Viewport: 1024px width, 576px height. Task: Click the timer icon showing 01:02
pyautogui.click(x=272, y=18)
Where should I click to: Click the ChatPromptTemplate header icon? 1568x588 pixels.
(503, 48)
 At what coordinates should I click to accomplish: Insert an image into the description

● GOAL: Tally the lines in the entries above that contain the word "icon", and give only the count.

● EXERCISE RESPONSE: 2